William was a domestic servant and hostler for William Rotch Rodman, who earned his income from the banking and whaling industries. Piper, known for his skill in caring for horses, lived near Rodman (Note: The Pipers lived at 46 (now 58) Bedford Street, less than two blocks from the Rodmans on Country Street. Former slaves often became part of the middle class in New Bedford.) and worked for him for decades. The New Bedford Republican Standard states in 1854 that William, "in the employ of William R. Rodman for a number of years, and by his integrity and great fidelity to the trusts committed to his charge, has won for himself an honorable name." William, like his wife, was an activist and community leader.

Amelia and William had at least six children. Robert H. Piper (1814–1875) was a mariner from the 1830s through the 1850s, including having worked aboard the ship Jefferson in 1841. Robert was also a waiter for Rodman from 1845 and likely into the 1850s. Robert's wife, Alexine, died in 1885. Philip, born about 1820, worked on the Rebecca Simms in 1839, when he lived at 87 S. Sixth Street, the family home of William and Amelia. It was sold in 1841. Married to Jane Gibson, Philip and his wife had a daughter Elizabeth Piper Ensley, who was a civil rights advocate, suffragette, and educator. (Note: Jane Gibson was a slave who was brought to New Bedford with her mother, her sister, and her half-siblings in 1834 by her master. They were brought to the home of Nathan Johnson at 21 Seventh Street home, at the request of Patrick Gibson. Betsey Gibson was his concubine and Patrick wanted to have her cared for and educated. Jane and her sister, Helen, were Betsey and Patrick's daughters. Patrick died unexpectedly and his business associate asked that the women were returned to Georgia. Johnson kept the women, realizing that they would return to a life of slavery.) Amelia and William's daughter, Sarah, married William H. Roshier, who also worked for William Rotch Rodman for a number of years. Their daughter Amelia married Daniel B. Davis, a boot and shoe maker. Amelia and William also had a child named Augustus and a daughter, Rebecca G. Piper, born about 1839 who married Moses Olmstead on February 23, 1871. Olmstead, two years her senior, was a clothing dealer from Norfolk, Virginia. Amelia and William were members of the Second Baptist Church and William was a deacon there.

========

Task requirements:
- 1) Could you transcribe the passage on the Piper family, from "William was a domestic" to "and community leader."?
- 2) Can you go on with the passage on the Piper family from the point where it stops?
You won't need the material that comes next.

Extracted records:
========

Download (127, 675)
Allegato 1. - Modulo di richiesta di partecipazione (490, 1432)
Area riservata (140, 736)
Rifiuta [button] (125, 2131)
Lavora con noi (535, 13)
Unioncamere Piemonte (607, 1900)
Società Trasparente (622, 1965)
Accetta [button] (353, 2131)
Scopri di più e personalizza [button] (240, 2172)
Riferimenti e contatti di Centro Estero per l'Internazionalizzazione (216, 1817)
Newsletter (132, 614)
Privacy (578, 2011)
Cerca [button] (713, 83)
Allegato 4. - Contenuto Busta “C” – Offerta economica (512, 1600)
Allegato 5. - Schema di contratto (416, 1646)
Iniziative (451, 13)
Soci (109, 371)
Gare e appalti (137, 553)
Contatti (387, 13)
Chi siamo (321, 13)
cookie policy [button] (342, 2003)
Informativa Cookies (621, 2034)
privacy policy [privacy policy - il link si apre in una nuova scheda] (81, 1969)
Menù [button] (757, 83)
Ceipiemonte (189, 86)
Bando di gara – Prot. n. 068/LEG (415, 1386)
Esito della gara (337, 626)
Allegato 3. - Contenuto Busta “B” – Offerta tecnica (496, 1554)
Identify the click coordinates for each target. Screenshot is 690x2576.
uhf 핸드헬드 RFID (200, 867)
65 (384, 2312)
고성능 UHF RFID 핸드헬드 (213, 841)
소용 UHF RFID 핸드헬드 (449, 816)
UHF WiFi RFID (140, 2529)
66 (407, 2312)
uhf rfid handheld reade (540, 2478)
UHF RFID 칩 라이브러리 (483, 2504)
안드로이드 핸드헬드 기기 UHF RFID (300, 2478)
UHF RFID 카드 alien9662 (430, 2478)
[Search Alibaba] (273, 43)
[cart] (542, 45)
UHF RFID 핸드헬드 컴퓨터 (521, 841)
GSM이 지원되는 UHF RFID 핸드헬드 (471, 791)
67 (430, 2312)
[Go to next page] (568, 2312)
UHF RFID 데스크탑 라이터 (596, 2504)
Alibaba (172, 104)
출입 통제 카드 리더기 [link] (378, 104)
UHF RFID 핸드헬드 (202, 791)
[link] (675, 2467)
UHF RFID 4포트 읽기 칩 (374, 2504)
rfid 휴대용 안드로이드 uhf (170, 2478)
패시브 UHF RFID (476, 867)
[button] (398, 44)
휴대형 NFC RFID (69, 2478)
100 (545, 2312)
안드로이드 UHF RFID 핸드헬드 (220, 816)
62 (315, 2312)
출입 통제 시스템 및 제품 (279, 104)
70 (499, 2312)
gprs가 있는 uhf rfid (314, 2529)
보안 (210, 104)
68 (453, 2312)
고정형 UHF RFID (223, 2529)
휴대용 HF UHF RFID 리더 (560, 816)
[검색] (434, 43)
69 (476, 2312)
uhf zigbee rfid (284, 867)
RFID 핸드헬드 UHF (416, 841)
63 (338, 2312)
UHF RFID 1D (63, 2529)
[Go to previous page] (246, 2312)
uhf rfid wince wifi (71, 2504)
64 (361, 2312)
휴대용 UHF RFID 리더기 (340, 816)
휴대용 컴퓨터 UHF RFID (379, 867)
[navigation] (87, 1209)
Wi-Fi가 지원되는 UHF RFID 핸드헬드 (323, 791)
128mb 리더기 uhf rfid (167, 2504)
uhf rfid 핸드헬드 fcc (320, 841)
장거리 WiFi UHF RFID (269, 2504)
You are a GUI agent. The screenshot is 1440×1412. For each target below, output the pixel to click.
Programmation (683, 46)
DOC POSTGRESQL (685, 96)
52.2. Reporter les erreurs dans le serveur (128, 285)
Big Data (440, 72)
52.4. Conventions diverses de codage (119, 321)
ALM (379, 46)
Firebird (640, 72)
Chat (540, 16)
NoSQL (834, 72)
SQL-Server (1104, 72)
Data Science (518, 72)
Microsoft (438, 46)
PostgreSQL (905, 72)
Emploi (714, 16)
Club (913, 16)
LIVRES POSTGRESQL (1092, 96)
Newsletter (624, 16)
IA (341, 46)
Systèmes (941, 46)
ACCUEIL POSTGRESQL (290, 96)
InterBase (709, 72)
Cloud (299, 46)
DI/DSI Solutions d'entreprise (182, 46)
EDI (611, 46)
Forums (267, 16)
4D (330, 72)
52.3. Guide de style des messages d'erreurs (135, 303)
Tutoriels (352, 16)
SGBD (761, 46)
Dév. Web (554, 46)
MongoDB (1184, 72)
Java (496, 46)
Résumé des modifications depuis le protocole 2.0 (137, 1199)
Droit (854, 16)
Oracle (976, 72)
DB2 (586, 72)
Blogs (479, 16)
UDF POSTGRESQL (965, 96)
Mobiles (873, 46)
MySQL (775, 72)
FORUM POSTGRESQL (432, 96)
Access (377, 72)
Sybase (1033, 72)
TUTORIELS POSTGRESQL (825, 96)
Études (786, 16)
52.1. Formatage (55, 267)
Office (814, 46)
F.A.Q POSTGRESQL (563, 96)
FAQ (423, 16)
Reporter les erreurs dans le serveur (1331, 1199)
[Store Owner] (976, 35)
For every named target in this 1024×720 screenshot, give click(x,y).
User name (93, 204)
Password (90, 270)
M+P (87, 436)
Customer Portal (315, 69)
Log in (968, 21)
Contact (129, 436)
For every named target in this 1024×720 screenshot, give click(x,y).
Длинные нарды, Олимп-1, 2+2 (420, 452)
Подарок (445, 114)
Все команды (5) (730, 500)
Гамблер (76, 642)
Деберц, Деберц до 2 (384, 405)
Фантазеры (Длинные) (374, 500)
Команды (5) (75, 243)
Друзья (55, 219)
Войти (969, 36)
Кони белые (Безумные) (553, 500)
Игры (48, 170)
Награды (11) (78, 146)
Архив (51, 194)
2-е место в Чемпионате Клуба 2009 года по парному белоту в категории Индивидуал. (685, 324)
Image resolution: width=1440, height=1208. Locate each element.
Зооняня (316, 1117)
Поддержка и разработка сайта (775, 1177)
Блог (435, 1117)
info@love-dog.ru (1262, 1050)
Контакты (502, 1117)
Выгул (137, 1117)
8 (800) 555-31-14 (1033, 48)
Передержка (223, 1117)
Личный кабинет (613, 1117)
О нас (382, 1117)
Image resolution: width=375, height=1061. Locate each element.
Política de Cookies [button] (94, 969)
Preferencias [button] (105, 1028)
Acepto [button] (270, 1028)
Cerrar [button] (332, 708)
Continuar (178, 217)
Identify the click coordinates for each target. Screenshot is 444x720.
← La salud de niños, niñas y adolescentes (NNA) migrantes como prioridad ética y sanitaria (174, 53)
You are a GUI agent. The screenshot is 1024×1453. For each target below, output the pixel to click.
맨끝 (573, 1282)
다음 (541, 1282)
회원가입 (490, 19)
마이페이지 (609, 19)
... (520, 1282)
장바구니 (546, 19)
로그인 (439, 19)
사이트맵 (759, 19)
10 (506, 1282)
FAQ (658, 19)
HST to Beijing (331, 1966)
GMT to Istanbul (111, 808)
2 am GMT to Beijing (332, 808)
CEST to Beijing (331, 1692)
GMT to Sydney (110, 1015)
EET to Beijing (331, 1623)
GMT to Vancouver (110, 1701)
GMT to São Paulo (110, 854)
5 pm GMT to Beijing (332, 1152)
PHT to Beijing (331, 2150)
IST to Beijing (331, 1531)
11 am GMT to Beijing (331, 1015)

========

Outputs for the tasks:
- 1)
William was a domestic servant and hostler for William Rotch Rodman, who earned his income from the banking and whaling industries. Piper, known for his skill in caring for horses, lived near Rodman (Note: The Pipers lived at 46 (now 58) Bedford Street, less than two blocks from the Rodmans on Country Street. Former slaves often became part of the middle class in New Bedford.) and worked for him for decades. The New Bedford Republican Standard states in 1854 that William, "in the employ of William R. Rodman for a number of years, and by his integrity and great fidelity to the trusts committed to his charge, has won for himself an honorable name." William, like his wife, was an activist and community leader.

- 2)
==Abolitionist==

[We meet to] ply our needles and fingers, to talk over the wrongs of our countrymen and women in chains, and pray that the time will soon come when every yoke shall be broken—when all oppression, whether it be southern slavery or northern prejudice, shall cease in our land and the world.
— Managers of the New Bedford Female Union Society, including Amelia Piper, The Liberator

On January 1, 1840, Piper organized one of the first anti-slavery fairs in New Bedford, Massachusetts. The money was used for the Massachusetts Anti-Slavery Society; to fund abolitionist's speaking tours; and to help support The Liberator, an anti-slavery newspaper. Sometimes funds were used to ensure that fugitive slaves were not returned to slavery. The money was made by selling baked goods, handmade items, and autographs of noted women and men. She was one of the New Bedford Female Union Society managers. The organization was formed by African-American women to defeat slavery.

==Underground Railroad==
With her husband, Piper helped fugitive slaves attain their freedom, like John S. Jacobs, the brother of Harriet Jacobs, an abolitionist and writer. The Pipers provided housing and helped people transition to a life of freedom. Piper's name, and that of her husband and son Robert, are mentioned in the slave narratives of people who came through New Bedford. She is also mentioned in the anti-slavery newspaper, The Liberator.

==Death and legacy==
Amelia died on March 10, 1856, in New Bedford.
William and Amelia Piper are buried at the Oak Grove Cemetery in New Bedford, Massachusetts.

The Piper's children and grandchildren also worked to end slavery and vie for equitable civil rights.